Input —
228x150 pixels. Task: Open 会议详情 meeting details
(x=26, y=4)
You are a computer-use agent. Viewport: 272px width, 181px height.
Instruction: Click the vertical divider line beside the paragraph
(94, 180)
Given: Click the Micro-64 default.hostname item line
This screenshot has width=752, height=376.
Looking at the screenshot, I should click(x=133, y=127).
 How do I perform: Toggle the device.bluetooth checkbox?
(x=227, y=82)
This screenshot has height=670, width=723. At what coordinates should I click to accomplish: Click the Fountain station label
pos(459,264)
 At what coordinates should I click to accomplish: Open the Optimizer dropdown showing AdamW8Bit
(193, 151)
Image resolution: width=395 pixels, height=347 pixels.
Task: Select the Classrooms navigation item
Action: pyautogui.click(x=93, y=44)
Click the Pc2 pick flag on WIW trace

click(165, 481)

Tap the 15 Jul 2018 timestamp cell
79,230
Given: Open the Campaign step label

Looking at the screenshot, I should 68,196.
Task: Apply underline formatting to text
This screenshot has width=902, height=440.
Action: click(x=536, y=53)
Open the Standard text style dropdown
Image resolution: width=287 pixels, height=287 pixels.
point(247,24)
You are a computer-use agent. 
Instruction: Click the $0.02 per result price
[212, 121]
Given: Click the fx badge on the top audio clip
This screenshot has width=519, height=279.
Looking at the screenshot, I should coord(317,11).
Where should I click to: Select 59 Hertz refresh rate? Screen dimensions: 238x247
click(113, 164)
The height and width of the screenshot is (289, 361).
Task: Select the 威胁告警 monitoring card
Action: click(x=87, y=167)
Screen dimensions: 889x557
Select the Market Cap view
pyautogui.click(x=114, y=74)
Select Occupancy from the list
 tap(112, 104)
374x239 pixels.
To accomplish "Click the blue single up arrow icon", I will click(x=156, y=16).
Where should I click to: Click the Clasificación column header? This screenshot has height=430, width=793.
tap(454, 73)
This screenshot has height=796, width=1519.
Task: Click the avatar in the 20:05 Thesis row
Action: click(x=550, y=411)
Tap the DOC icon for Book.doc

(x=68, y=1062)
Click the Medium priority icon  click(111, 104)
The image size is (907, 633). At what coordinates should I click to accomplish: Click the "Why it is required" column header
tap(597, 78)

Brief —
Each line in the listing is to be returned exactly.

Result for this exercise —
228x150 pixels. Task: Open 会议详情 meeting details
(x=26, y=4)
You are a computer-use agent. Viewport: 272px width, 181px height.
Instruction: Click the vertical divider line beside the paragraph
(94, 180)
Given: Click the Micro-64 default.hostname item line
This screenshot has width=752, height=376.
Looking at the screenshot, I should click(x=133, y=127).
 How do I perform: Toggle the device.bluetooth checkbox?
(x=227, y=82)
This screenshot has height=670, width=723. At what coordinates should I click to accomplish: Click the Fountain station label
pos(459,264)
 At what coordinates should I click to accomplish: Open the Optimizer dropdown showing AdamW8Bit
(193, 151)
Image resolution: width=395 pixels, height=347 pixels.
Task: Select the Classrooms navigation item
Action: pyautogui.click(x=93, y=44)
Click the Pc2 pick flag on WIW trace

click(165, 481)

Tap the 15 Jul 2018 timestamp cell
79,230
Given: Open the Campaign step label

Looking at the screenshot, I should 68,196.
Task: Apply underline formatting to text
This screenshot has width=902, height=440.
Action: click(x=536, y=53)
Open the Standard text style dropdown
Image resolution: width=287 pixels, height=287 pixels.
point(247,24)
You are a computer-use agent. 
Instruction: Click the $0.02 per result price
[212, 121]
Given: Click the fx badge on the top audio clip
This screenshot has width=519, height=279.
Looking at the screenshot, I should coord(317,11).
Where should I click to: Select 59 Hertz refresh rate? Screen dimensions: 238x247
click(113, 164)
The height and width of the screenshot is (289, 361).
Task: Select the 威胁告警 monitoring card
Action: click(x=87, y=167)
Screen dimensions: 889x557
Select the Market Cap view
pyautogui.click(x=114, y=74)
Select Occupancy from the list
 tap(112, 104)
374x239 pixels.
To accomplish "Click the blue single up arrow icon", I will click(x=156, y=16).
Where should I click to: Click the Clasificación column header? This screenshot has height=430, width=793.
tap(454, 73)
This screenshot has height=796, width=1519.
Task: Click the avatar in the 20:05 Thesis row
Action: click(x=550, y=411)
Tap the DOC icon for Book.doc

(x=68, y=1062)
Click the Medium priority icon  click(111, 104)
The image size is (907, 633). At what coordinates should I click to accomplish: Click the "Why it is required" column header
tap(597, 78)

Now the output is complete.